When you have to make an official speech and have no idea what to say, you can always start with "it's not an end, but a beginning": works at graduation, weddings, but also retirements and even funerals, apparently.
Amazingly, it is also true in my personal life. Ten years ago I wanted to achieve a good solution to the two-body problem, and a family. Five years ago I had achieved that, and was struggling very hard to balance. Now it's getting easier, and I am finding time for further debate.
What kind of advisor do I want to be? How many students can I deal with at one time? How do I choose them? What are my duties towards them during and, possibly more importantly, after the PhD studies? It took me way too long to realize that I can choose the number of my students, just as I choose that of my children (or, more precisely, that of my pregnancies).

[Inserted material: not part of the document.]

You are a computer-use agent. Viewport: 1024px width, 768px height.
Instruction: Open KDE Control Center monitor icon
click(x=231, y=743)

Should I, or should I not, go into "sidetracks" like university politics, didactical efforts, and scientific divulgation? I enjoy a bit of this, but do I have the time? On the other hand, can I afford not to be involved in the decisional process?

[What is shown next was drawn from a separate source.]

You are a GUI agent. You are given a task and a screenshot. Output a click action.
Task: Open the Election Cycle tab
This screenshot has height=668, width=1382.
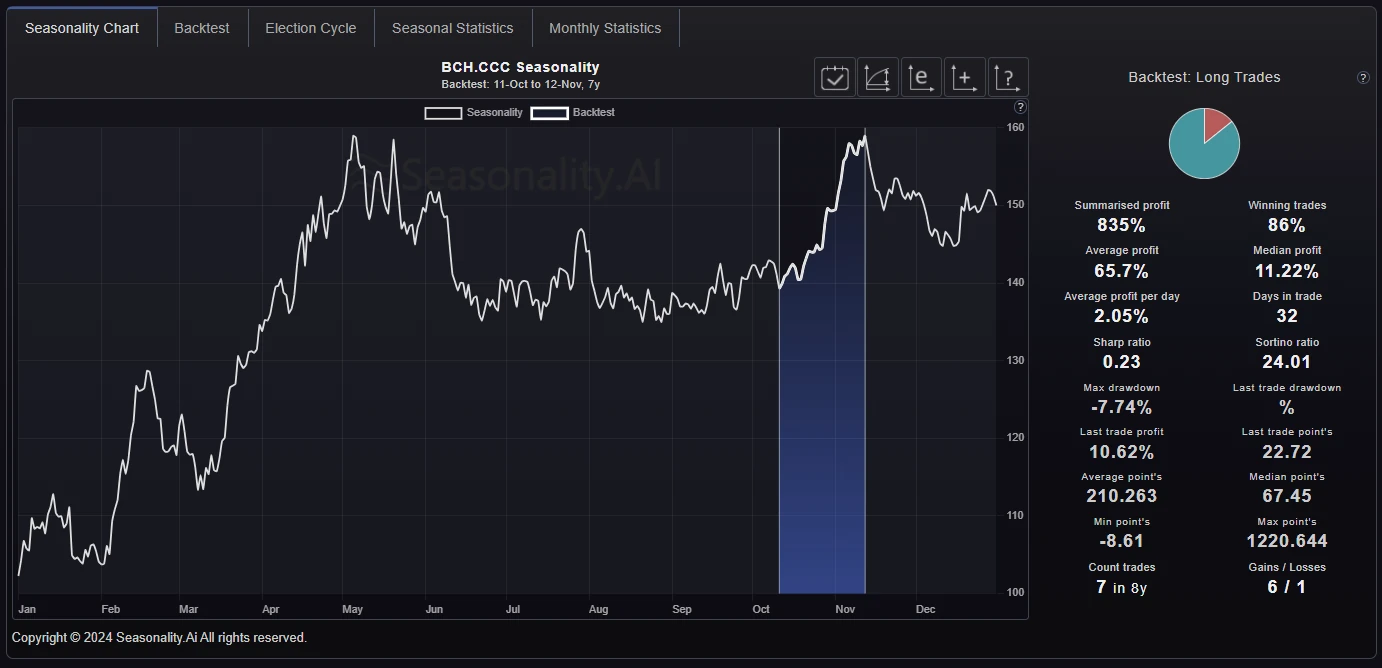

How do I balance work and family time? As my children grow, I feel I should spend more time (working) at home, so as to be there if they need me. Is this possible? What can I do to facilitate it? It doesn't help that seminars tend to be scheduled in the afternoon, sometimes late in the afternoon, but not in the morning. Maybe I can change that? For next year, I am actually planning to go home midafternoon at least two days per week.
The most important question is, what do I want to do research on now? Gone are the times when I would write and publish anything I could prove; I don't have time for everything anymore, especially if I want to save time to keep learning new things. So I have to make choices, bet on what I think are the most interesting options. At the same time, I feel it's important to follow my own taste, do whatever I think is relevant even if in the short term its impact might be limited.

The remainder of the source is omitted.